Ein Sprecher des libyschen Nationalrats erklärte unterdessen, ein angeblicher Gesandter Gaddafi habe Kontakt zur Opposition in der Stadt Bengasi aufgenommen und Gespräche über einen möglichen Rücktritt des Staatschefs angeboten. Es könne jedoch nicht überprüft werden, ob der Mann tatsächlich auf Geheiß Gaddafis handelte oder aus eigener Initiative aktiv geworden sei, sagte Mustafa Gheriani der Nachrichtenagentur AP. “Unsere Haltung ist klar: Keine Verhandlungen mit den Gaddafi-Regime”, sagte Gheriani.

Der österreichische “Standard” hat gute Nachrichten, wahrscheinlich stimmen sie nur leider nicht:

Ultimatum: Rebellen geben Gaddafi 72 Stunden Zeit, um das Land zu verlassen. Keine US-Waffenlieferung an Rebellen – Luftschläge gegen Stellungen der Rebellen in Ölregion

In Libyen scheinen sich die Anzeichen für eine Niederlage des Gaddafi-Regimes zu verdichten. Der Standard berichtet auch heute wieder live  über die Ereignisse in dem nordafrikanischen Land. Unterhalb steht wieder ein Diskussionsforum bereit. Bitte bleiben Sie sachlich und behandeln Sie einander mit Respekt.

In jedem arabischen Aufstand spielt das Militär eine andere Rolle. In Libyen ist es auf die Seite der Aufständischen übergetreten und hat sich einem “Nationalrat” unterstellt, der seine Basis in den neuen “Volkskomitees” der “befreiten Gebiete” hat. Diese befinden sich im wirtschaftlich von Gaddafi vernachlässigten Osten des Landes. In Tunesien stellte sich das Heer zwischen Polizei und Demonstranten. In Ägypten hat das Militär, dem große Teile der Landwirtschaftsflächen gehören, den Übergang zu einer Neuordnung geschafft – jedenfalls bis jetzt. Bei der Stürmung der Staatssicherheitszentralen in den letzten Tagen stellte sich gegen die Demoinstranten.
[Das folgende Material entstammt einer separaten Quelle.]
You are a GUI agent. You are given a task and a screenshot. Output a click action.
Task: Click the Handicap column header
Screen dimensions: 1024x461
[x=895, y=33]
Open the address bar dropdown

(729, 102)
Aus dem Jemen berichtete AP um Mitternacht:

Die jemenitischen Streitkräfte haben am Dienstag die von Studenten besetzte Universität in der Hauptstadt Sanaa gewaltsam gestürmt. Wie Augenzeugen berichteten, gingen die Soldaten dabei mit Tränengas und Gummigeschossen gegen die jungen Männer und Frauen vor, die für einen Rücktritt des Präsidenten Ali Abdullah Saleh demonstriert hatten. Nach Angaben von Ärzten wurden 98 Menschen verletzt, viele von ihnen schwer.

Zuvor hatten sich etwa 2.000 Häftlinge den Protesten gegen Saleh angeschlossen und in einem Gefängnis in Sanaa gemeutert. Der Aufstand sei am späten Montag ausgebrochen, sagte ein Behördenvertreter am Dienstag. Die Häftlinge hätten mehrere Wachleute als Geiseln genommen und bessere Haftbedingungen gefordert. Das Sicherheitspersonal habe Tränengas eingesetzt und in die Luft geschossen. Mindestens ein Häftling kam ums Leben, 80 Menschen wurden verletzt, wie die Polizei mitteilte.

Inspiriert von den Protesten in Tunesien und Ägypten kommt es seit Wochen im Jemen zu Protesten gegen die Regierung. In der Hauptstadt Sanaa war die Lage am Dienstag angespannt. Die Streitkräfte ließen Panzerwagen auffahren und besetzten wichtige Kreuzungen und Zufahrten zum Präsidentenpalast sowie zur Zentralbank.

In mehreren Städten der Provinz Ibb beteiligten sich Zehntausende an Protesten gegen das gewaltsame Vorgehen von mutmaßlichen Regierungsanhängern. Bei Zusammenstößen am Sonntag wurde eine Person getötet, 53 weitere wurden verletzt.

Auch aus den Provinzen Dhamar, Schabwa, Hadramaut und Tais wurden Proteste gemeldet. Nachdem am Montag ein junger Demonstrant von einer Kugel schwer am Kopf verletzt worden war, schloss sich am Dienstag eine Gruppe Frauen einem Protestzug in der Hafenstadt Aden im Süden des Landes an.